In The Soul Collector, I turned my artillery on my fellow crime writers, several of whom are murdered in appalling ways. None are based of recognizable writers, of course – I actually like my partners in crime. Well, most of them. I also crammed in as many elements of the genre as I could – Christie-style puzzle clues, Dennis Wheatley-style Satanism, and ‘realistic’ gangsters. The literary underpinning was provided by Christopher Marlowe’s Doctor Faustus – all the characters, including Matt Wells, have made deals with the devil and it’s time to pay up. It has to be said that there’s a heavy dose of satire in the mix, but I don’t know how many readers got that. Fortunately, not many crime writers seem to have got it either, as I can still show my face at conventions.

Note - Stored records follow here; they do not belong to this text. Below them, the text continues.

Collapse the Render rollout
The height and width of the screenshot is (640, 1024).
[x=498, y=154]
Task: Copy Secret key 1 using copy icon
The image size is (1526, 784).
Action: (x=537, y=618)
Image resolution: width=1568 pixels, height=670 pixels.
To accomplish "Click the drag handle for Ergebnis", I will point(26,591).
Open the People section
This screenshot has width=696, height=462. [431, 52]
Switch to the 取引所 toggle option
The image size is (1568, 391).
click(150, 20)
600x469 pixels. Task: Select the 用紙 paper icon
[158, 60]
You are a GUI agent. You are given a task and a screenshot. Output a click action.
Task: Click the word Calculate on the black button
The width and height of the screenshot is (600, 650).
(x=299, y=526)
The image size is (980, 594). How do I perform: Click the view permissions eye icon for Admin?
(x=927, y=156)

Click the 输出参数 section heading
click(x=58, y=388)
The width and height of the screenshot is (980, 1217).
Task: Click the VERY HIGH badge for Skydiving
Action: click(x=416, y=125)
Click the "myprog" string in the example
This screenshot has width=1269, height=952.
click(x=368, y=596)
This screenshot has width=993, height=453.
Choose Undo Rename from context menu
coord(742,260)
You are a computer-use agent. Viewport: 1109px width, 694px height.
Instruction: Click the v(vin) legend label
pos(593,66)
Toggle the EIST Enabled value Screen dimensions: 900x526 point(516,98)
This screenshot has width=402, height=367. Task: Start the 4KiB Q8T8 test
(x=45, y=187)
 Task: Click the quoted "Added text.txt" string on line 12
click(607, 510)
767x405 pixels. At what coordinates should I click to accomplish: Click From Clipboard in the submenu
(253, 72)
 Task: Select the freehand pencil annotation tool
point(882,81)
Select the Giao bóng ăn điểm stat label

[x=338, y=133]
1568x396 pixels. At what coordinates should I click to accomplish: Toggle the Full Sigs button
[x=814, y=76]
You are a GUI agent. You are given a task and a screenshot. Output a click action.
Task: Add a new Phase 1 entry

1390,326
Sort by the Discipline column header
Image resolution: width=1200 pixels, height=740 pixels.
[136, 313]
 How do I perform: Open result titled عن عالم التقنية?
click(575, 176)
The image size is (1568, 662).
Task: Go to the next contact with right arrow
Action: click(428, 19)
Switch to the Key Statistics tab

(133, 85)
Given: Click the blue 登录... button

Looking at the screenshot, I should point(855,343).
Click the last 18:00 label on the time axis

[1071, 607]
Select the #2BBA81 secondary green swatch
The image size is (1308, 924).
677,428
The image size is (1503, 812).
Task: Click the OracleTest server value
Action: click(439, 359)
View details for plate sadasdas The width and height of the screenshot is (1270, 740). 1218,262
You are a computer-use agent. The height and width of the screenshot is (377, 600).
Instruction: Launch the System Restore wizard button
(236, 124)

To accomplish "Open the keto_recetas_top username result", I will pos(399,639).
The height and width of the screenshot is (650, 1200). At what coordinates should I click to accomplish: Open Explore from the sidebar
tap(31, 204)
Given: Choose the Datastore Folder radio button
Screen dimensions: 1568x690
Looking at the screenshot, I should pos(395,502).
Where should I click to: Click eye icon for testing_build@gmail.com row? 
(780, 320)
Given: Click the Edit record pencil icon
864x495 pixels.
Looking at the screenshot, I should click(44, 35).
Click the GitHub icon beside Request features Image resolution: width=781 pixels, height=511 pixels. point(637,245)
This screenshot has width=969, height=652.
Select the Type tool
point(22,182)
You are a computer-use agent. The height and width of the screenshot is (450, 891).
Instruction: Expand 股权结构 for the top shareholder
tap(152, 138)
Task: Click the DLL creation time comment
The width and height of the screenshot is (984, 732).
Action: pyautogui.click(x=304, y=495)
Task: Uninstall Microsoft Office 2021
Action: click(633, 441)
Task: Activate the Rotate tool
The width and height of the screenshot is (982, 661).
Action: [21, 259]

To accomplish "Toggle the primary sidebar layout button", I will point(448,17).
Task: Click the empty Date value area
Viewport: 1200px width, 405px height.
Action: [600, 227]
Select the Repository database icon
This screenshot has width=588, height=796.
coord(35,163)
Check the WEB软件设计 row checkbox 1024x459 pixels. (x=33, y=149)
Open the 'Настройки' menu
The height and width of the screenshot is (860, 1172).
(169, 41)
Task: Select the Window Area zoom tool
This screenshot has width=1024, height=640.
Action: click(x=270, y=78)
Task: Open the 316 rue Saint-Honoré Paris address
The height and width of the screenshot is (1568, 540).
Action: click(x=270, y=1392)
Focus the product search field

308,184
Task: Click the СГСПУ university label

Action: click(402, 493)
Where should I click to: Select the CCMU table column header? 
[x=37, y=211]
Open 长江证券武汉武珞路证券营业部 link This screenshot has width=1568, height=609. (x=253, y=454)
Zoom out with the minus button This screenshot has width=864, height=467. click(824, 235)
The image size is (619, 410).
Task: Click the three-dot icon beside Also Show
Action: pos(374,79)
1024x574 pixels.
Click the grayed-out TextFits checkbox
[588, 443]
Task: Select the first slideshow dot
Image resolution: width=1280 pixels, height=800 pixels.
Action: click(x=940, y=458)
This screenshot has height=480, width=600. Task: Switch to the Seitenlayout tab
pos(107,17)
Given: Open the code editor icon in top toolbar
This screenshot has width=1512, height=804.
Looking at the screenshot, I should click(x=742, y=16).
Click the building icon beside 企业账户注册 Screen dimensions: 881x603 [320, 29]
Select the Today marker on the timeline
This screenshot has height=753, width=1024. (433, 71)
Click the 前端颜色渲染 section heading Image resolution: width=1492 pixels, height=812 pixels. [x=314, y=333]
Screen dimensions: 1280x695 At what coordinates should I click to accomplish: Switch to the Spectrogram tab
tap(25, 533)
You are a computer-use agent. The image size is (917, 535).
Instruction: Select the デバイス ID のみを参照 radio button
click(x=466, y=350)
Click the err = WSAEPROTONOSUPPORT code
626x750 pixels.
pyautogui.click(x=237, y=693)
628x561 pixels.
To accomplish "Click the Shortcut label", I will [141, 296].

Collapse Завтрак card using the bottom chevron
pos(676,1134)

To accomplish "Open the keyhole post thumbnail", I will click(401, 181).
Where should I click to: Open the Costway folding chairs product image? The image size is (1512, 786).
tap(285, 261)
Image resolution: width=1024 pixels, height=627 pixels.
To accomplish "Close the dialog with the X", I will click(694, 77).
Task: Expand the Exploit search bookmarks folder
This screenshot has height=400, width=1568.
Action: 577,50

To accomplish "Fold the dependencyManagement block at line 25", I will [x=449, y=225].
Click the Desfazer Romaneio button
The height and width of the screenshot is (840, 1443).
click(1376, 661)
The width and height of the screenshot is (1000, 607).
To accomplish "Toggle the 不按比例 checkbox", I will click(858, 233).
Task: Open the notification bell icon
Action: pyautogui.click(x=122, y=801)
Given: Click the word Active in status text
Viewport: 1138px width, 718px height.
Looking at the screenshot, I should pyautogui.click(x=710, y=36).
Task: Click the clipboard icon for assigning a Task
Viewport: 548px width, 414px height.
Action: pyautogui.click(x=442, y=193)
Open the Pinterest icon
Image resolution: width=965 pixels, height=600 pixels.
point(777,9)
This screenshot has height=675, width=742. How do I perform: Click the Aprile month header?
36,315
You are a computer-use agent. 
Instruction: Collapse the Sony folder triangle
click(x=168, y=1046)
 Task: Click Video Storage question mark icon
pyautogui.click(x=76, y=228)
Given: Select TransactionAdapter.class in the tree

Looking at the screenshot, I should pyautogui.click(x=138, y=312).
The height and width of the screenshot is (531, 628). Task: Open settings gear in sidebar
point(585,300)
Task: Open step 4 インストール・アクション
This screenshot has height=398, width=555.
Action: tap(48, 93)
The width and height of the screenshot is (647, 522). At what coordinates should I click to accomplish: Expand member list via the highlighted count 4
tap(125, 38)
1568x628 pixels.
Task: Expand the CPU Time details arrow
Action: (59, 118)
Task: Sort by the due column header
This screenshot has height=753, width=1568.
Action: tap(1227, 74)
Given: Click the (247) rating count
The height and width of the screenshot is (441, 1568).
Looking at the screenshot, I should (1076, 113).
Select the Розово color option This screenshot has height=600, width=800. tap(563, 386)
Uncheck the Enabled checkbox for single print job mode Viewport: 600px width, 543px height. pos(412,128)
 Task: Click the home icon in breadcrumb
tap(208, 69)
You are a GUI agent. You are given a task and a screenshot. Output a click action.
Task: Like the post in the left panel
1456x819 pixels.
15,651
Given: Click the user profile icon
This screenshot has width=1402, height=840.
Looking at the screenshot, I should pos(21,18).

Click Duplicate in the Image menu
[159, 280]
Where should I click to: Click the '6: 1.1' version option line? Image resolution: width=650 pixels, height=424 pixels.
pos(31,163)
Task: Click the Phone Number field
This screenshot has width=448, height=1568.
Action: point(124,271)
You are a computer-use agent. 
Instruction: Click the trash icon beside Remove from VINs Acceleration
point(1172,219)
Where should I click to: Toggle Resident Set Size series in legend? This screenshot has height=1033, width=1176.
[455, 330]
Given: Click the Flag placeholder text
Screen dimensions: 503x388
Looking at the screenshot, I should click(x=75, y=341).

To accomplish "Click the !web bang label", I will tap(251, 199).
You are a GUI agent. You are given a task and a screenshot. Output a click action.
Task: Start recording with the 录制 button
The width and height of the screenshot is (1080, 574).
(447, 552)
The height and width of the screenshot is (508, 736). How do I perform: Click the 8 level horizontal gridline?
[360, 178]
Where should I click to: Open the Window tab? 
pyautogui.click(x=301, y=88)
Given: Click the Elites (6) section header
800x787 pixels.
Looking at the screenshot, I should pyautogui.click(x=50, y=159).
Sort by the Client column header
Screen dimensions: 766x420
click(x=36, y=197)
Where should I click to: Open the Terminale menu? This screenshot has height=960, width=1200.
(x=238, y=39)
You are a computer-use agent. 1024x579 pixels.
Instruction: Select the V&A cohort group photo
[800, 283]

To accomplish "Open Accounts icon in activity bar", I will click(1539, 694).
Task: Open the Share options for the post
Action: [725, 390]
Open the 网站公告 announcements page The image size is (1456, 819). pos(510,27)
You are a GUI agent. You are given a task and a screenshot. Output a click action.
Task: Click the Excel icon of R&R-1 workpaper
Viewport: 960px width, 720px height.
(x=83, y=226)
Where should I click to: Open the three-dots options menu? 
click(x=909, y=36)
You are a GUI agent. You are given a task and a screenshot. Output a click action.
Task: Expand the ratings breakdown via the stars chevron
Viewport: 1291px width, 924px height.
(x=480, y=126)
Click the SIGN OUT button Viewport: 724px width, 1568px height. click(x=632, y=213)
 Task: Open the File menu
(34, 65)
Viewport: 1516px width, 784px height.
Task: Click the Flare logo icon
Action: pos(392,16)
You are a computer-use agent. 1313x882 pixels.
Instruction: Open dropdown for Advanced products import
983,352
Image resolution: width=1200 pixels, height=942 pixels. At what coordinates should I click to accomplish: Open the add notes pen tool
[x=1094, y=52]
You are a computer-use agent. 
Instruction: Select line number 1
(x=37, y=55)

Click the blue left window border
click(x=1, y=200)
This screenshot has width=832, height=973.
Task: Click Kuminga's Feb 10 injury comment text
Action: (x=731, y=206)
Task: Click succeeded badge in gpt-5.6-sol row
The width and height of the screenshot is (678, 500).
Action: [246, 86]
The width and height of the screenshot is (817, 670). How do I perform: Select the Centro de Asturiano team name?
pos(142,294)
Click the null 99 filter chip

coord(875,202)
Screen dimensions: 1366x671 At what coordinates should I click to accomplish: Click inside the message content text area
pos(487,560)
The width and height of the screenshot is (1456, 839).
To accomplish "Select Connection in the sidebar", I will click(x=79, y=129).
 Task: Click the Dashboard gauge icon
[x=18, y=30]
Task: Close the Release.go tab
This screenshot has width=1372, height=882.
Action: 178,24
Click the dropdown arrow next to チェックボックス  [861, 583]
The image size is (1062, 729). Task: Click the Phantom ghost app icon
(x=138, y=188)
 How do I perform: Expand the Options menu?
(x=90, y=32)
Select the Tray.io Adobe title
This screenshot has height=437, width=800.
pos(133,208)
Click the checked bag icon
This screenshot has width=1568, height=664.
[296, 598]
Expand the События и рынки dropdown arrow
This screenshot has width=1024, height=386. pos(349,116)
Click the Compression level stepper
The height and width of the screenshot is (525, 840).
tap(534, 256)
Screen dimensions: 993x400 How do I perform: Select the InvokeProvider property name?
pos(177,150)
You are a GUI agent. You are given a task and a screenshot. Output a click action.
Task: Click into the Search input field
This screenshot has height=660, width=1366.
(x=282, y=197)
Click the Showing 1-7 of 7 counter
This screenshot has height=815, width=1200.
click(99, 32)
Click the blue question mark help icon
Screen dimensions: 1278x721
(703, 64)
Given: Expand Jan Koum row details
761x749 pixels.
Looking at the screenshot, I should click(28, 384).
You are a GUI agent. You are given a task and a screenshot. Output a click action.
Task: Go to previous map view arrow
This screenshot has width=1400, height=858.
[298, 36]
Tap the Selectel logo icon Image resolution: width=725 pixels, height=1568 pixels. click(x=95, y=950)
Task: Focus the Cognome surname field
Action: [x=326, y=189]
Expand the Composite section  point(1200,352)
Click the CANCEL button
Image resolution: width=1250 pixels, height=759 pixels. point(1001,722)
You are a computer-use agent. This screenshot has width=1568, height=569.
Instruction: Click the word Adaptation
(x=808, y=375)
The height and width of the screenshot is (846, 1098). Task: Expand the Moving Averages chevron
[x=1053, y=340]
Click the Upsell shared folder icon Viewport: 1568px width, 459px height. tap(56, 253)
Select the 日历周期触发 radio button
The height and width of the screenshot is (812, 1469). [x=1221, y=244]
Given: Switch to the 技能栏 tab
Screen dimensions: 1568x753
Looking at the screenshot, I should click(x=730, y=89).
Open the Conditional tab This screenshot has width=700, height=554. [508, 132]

Never one to shirk a challenge, I decided that the third Wells novel, Maps of Hell, would change everything. Matt wakes up with no memory of who he is and no knowledge of his whereabouts. And, at the same time, he is being framed for a series of grotesque murders in Washington DC. The epigraph is from Goethe’s Faust and the novel is an act of homage to Richard Condon’s amazingly daring The Manchurian Candidate (ignore the movie versions), as well as a satire on the substantially more leaden Robert Ludlum’s (and collaborators’) Jason Bourne books. What was I doing? Trying to combine an action-packed thriller with a subversion of the genre’s mores. Did readers go along with it? Search me; read the book and tell me via my web-site.
So what’s the exact nature of this coming clean (exclusive to Elizabeth A. White’s superb site)? What I’m saying is this: crime and thriller readers are consistently underestimated by (most) publishers and (many) writers. I believe they’re up for much more than just a rollicking story and tough guy/ gal protagonists. I think they want more than the usual conservative genre clichés and are willing to have their beliefs tested. That’s what I’ve tried to do in all my books, but none more so than those involving Matt Wells. I mean, no one wants to be nasty to an old lady, but it’s about time Murder, She Wrote was updated…and had a bucket of blood thrown over it. Happy, if challenging, reading.